The California Senate has passed legislation that will make it more difficult to classify workers as independent contractors, according to the San Francisco Chronicle. The bill, AB5, will go back to the state Assembly, where lawmakers will have to approve new amendments. If it goes into effect, it will drastically change gig-economy companies including Uber and Lyft.

Should the bill pass the Assembly, Governor Gavin Newsom will almost certainly sign it. On Labor Day, he wrote in The Sacramento Bee that the misclassification of workers — where people are wrongly dentified as independent contractors rather than employees — was contributing to wealth inequality. “I am proud to be supporting Assembly Bill 5, which extends critical labor protections to more workers by curbing misclassification,” he wrote.

Even if Newsom signs, that may not be the end of the wrangling

If the bill passes, workers from companies such as Uber, Lyft, DoorDash, Instacart and Postmates could likely become employees on January 1st, 2020. So too could some taxi drivers, translators and interpreters, and plenty of others, according to The Chronicle. Unions have supported the bill. Passage in California could also embolden other states to pursue similar legislation.

The law expands a California Supreme Court decision that uses a formula, the ABC test, to determine whether a worker is an employee or contractor. The criteria are as follows: Workers whose tasks aren’t performed under the company’s control, are performing work outside the company’s main business, and have their own independent enterprise in their trade are contractors.

The bill’s supporters — like Newsom and Assembly member Lorena Gonzalez, who introduced it — say that companies misclassify workers to avoid paying minimum wage and a range of benefits such as worker’s compensation. Opponents, including ride hailing companies, say that the added costs from employment will hit them hard.

“Today the so-called gig companies present themselves as the innovative future of tomorrow, a future where companies don’t pay Social Security or Medicare,” said Maria Elena Durazo, a California State Senator who co-authored the bill. “Let’s be clear, there’s nothing innovative about underpaying someone for their labor.”

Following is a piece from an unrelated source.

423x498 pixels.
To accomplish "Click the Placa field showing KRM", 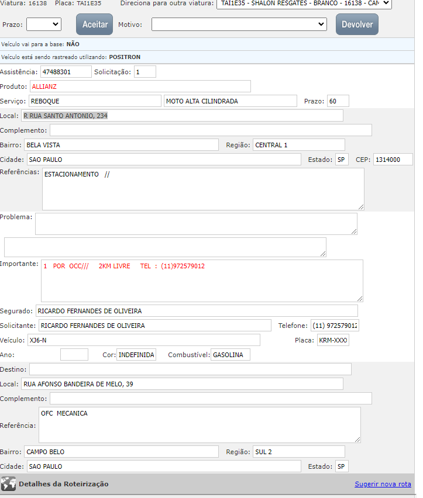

Even if Newsom signs, that may not be the end of the wrangling. After unsuccessfully trying to be excluded from the bill, Uber, Lyft, and other gig companies will try to win over voters with a 2020 ballot initiative to create a new classification for workers. “We are fully prepared to take this issue to the voters of California to preserve the freedom and access drivers want and need,” Lyft said in a statement.